# Solomons, MD Marina



## Net0man (Jun 3, 2013)

Hello, my wife and I plan to have a three days sailing trip on July 4, 5 & 6 from our home dock in Deale, MD. We thought about sailing south to Solomons. Which marina would you recommend to spend a night or two? We would like shower and WiFi amenities. A swimming pool would be nice. Thanks in advance.


----------



## dsmauney (Feb 29, 2000)

Zanhizers. Great place. There for two years. Has your amenities plus restaurant. Other eateries not too long a walk. 

Goodwinds
DaveM


----------



## Seaduction (Oct 24, 2011)

Yes, and make your reservation last week!


----------



## zeilfanaat (Feb 28, 2002)

We just stayed one night at Spring Cove Marina, a bit further up Back Creek. Huge, private, spotless showers, well-kept grounds. 

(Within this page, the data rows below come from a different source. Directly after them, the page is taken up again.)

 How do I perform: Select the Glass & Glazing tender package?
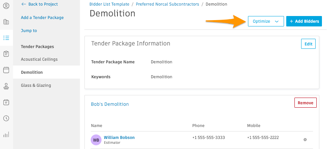[36, 85]
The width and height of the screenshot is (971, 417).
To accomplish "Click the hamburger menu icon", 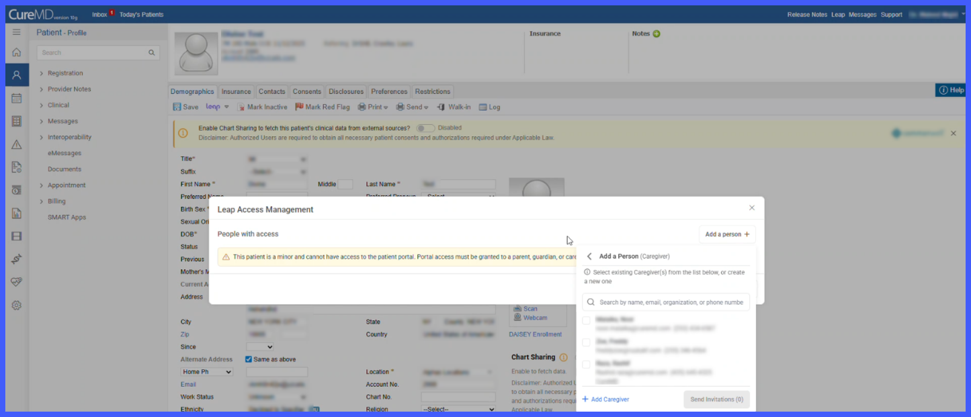I will (x=17, y=32).
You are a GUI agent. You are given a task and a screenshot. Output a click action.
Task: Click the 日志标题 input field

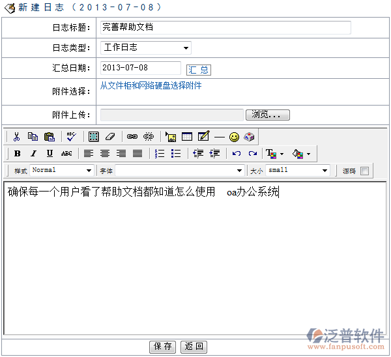(225, 27)
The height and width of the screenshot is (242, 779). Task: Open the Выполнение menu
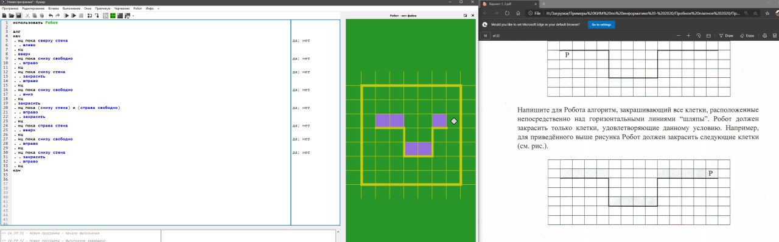tap(71, 9)
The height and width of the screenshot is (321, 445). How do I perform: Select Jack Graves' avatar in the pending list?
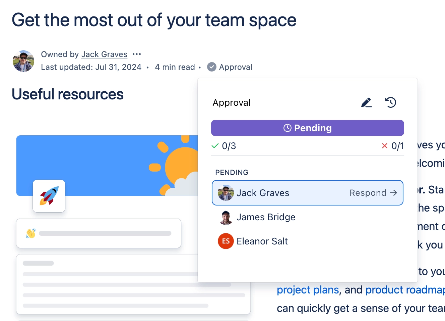[x=226, y=193]
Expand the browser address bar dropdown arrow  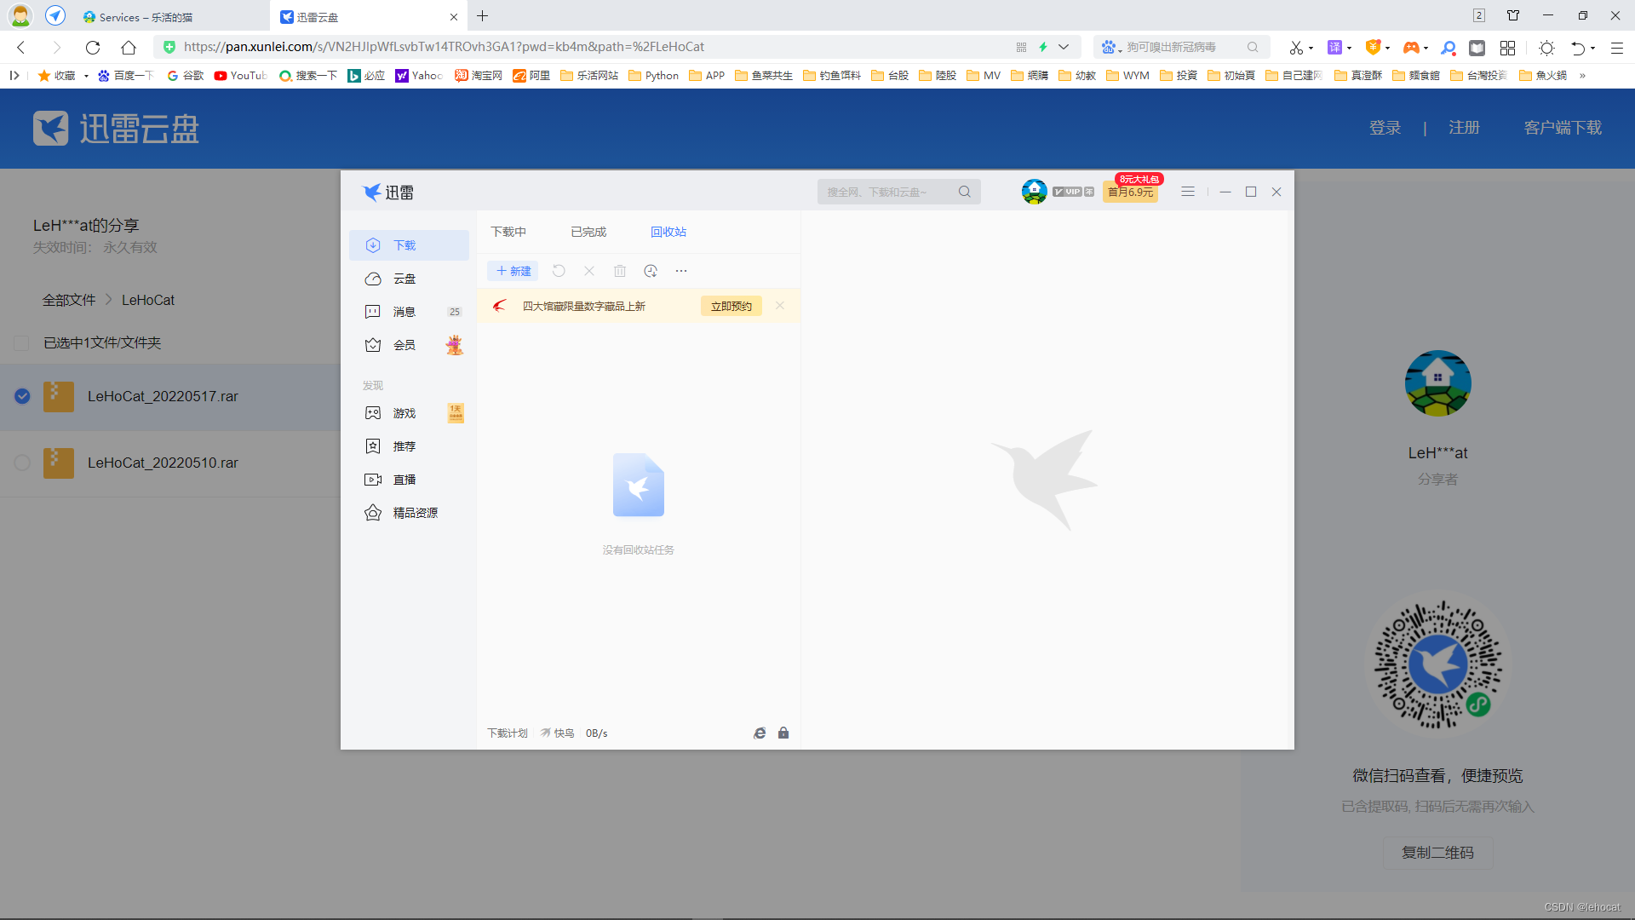pos(1064,47)
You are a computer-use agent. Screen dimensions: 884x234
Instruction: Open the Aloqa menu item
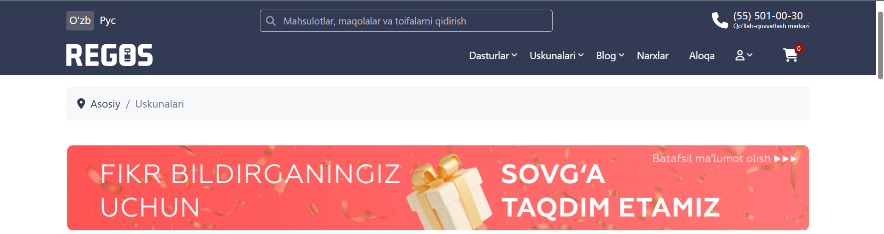coord(702,55)
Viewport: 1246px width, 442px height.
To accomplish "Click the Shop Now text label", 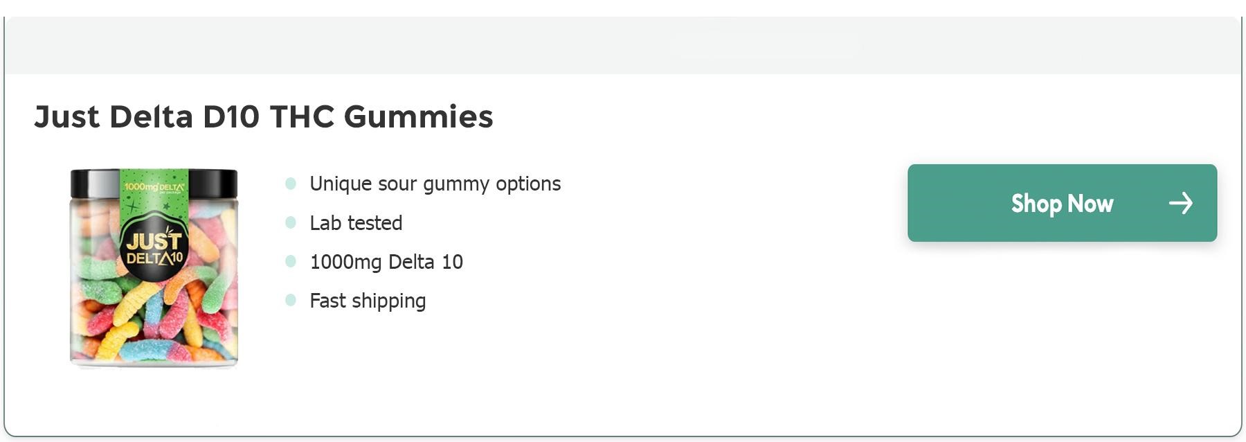I will (x=1062, y=204).
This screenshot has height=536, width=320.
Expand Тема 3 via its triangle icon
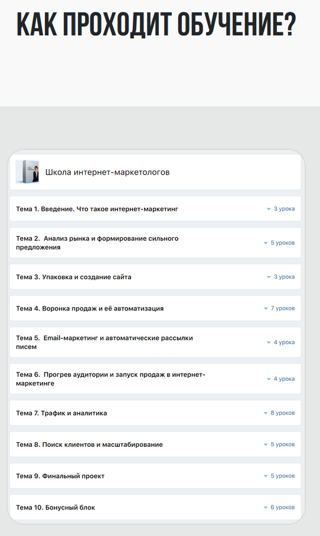pyautogui.click(x=269, y=277)
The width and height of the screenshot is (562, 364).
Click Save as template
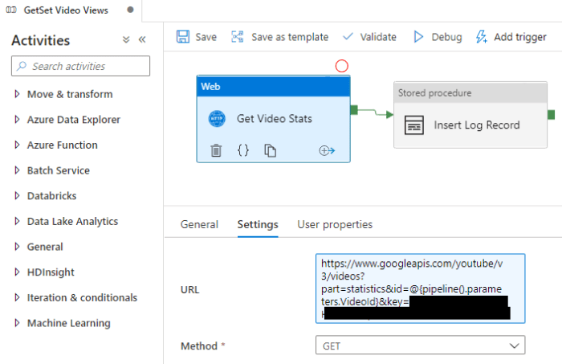click(279, 37)
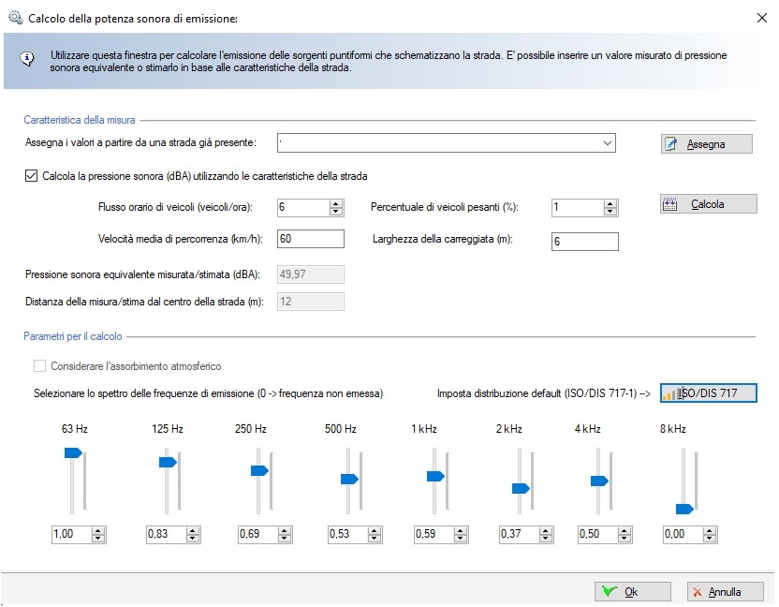Click the red X Annulla icon
The width and height of the screenshot is (779, 607).
click(697, 592)
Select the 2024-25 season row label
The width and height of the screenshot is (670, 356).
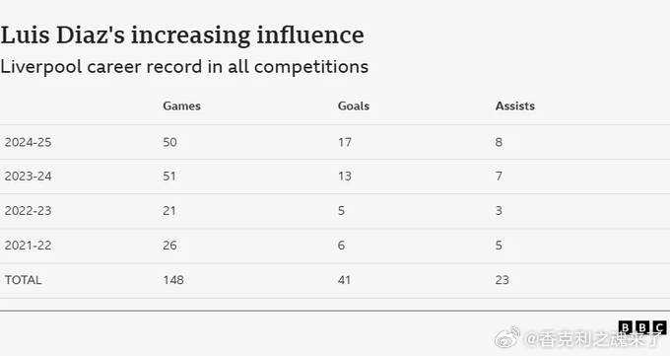coord(29,142)
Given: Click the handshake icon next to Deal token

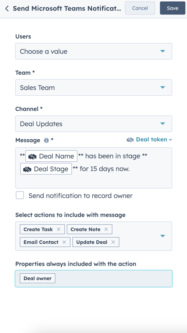Looking at the screenshot, I should click(x=130, y=140).
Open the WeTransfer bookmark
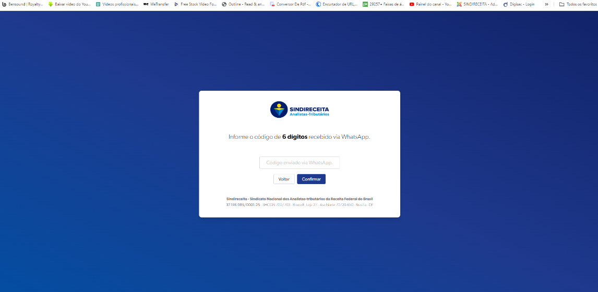The image size is (598, 292). click(156, 4)
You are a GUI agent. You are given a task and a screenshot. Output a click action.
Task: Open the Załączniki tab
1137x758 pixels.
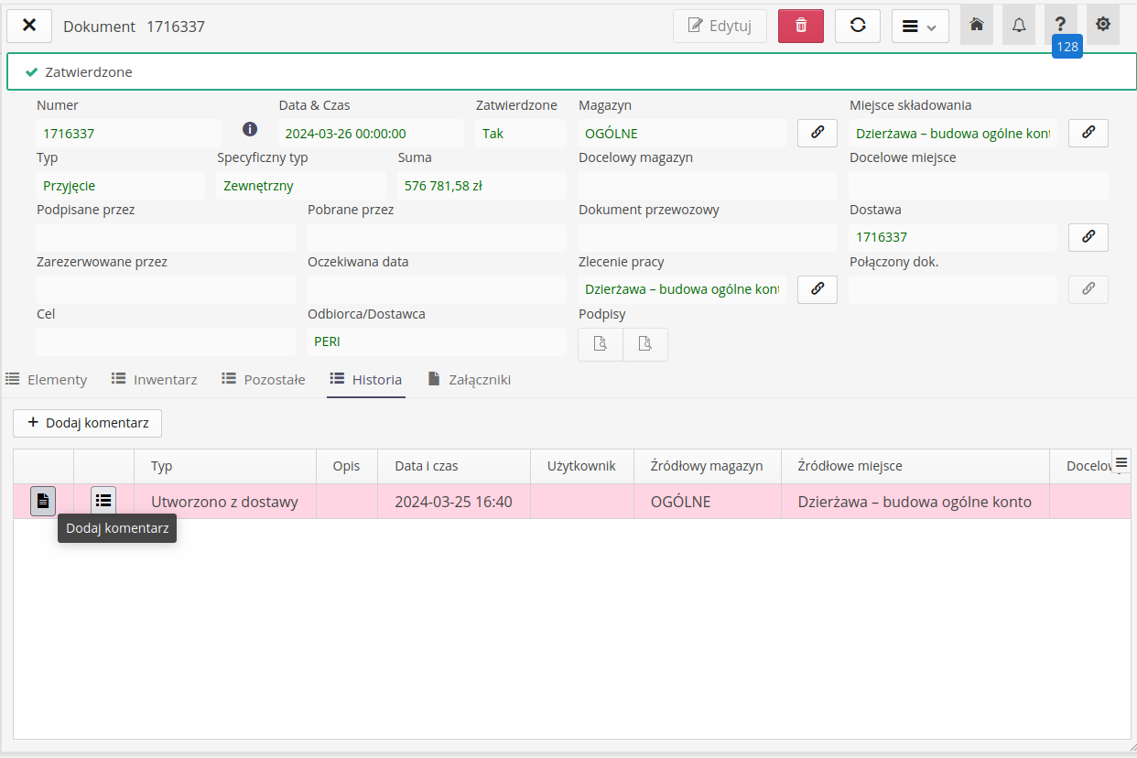[470, 379]
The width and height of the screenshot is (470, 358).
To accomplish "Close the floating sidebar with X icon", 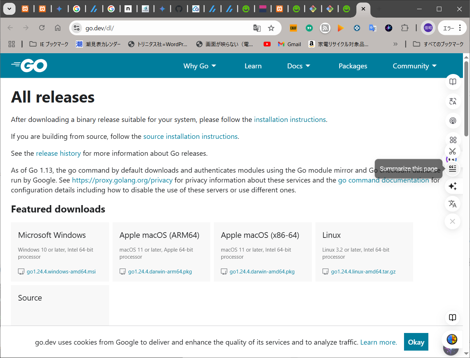I will [x=453, y=222].
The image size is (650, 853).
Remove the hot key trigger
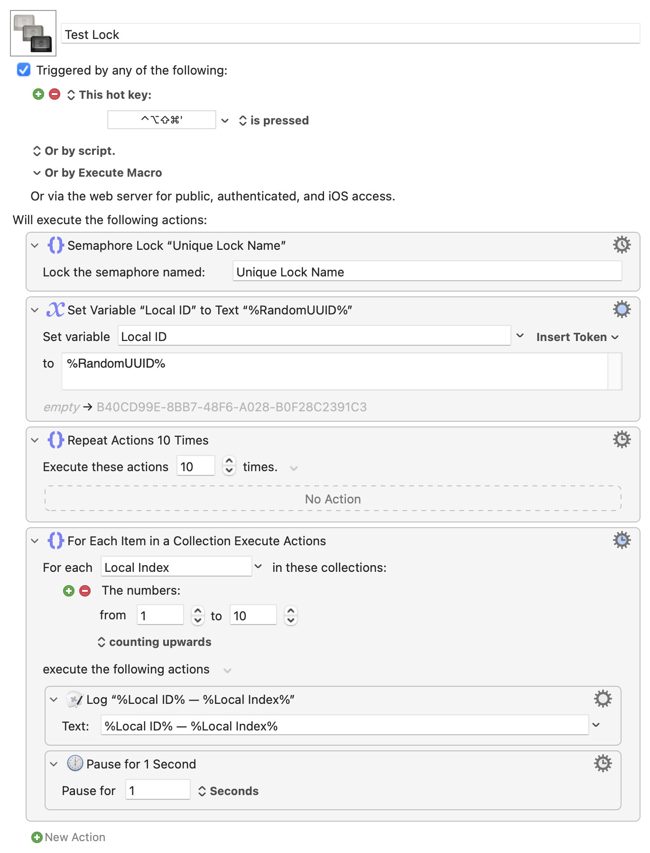point(55,94)
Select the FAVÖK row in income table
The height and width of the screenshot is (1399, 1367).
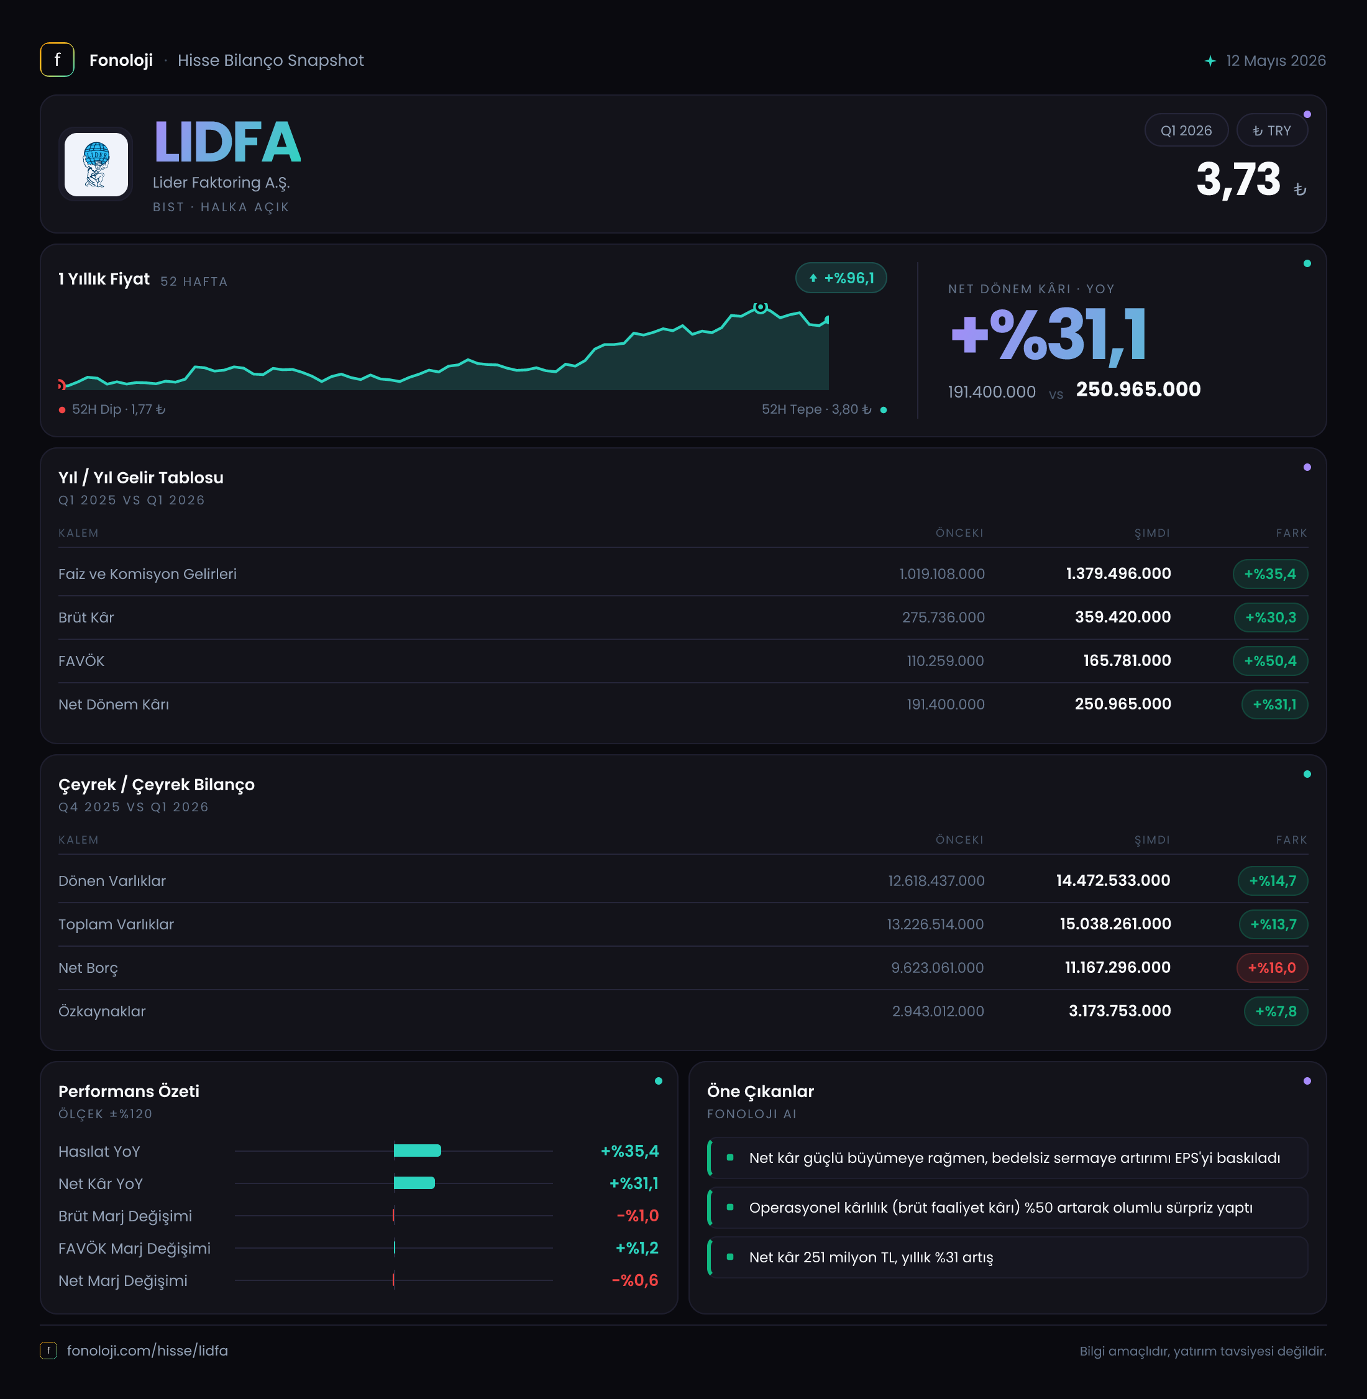coord(683,661)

I wasn't there long enough to explore all the amenities, but I believe they have a free shuttle and loaner bikes to take you into town. There are a small bar/restaurant, charcoal grills and a pool on-site. I wouldn't hesitate to go back.


----------



## T37Chef (Oct 9, 2006)

Spring Cove or Zhanhizers...both have nice pools, I like SC better. Both have really nice and private bathrooms, I like SC better. Zhanhizers has moorings, SC does not. 

Check Active Captain for reviews


----------



## T37Chef (Oct 9, 2006)

If time allows, spend a night on the hook in St Leonard's Creek...beautiful


----------



## Sabreman (Sep 23, 2006)

Zahniser's always has a slip or T-Head and they have mooring balls too. Check out the pool and attached bar, Dry Dock Restaurant, order a new sail from Quantum, or borrow a bike (free including lock) and ride into town for dinner. West Marine is a short ride or walk from the marina, but they have a pretty complete ship's store too. I like just walking the docks and looking at the boat-flesh; and the always have something interesting in the slings. It's one of my favorite marinas and they aren't out to soak you. They also have private bath rooms, as in a room with a door with shower, toilet, and chair. Quality everywhere. Can you tell that I like the place?


----------



## chef2sail (Nov 27, 2007)

Spring cove..tucked in the trees nice place
Zanheisers professional well kept working marina

Stayed in both...and like both


----------



## PBzeer (Nov 11, 2002)

I've stayed at Spring Cove twice, and will stay there again.


----------



## Net0man (Jun 3, 2013)

Good morning. Thanks everyone for suggestions. I made a reservation at Spring Cove. My wife and I look forward to visiting Solomon's.  What places do you recommend us to visit? The Drum Point Lighthouse sounds cool.


----------



## Silvio (Nov 10, 2010)

Check out the Maritime museum while you're there. Eat at Stoney's, have a cold one at the Tiki Hut, walk the boardwalk and continue around the point, enjoy the island!


----------



## travlin-easy (Dec 24, 2010)

You might want to check this out Solomons Island - The Official Solomons Maryland Visitors Guide

Gary


----------



## zz4gta (Aug 15, 2007)

Stop in Southern MD Sailing association on friday after 5pm for happy hour. Tiki bar, the Peir, stony's, etc. Little shops to walk around and shop, also if you like BBQ I like boomerangs. 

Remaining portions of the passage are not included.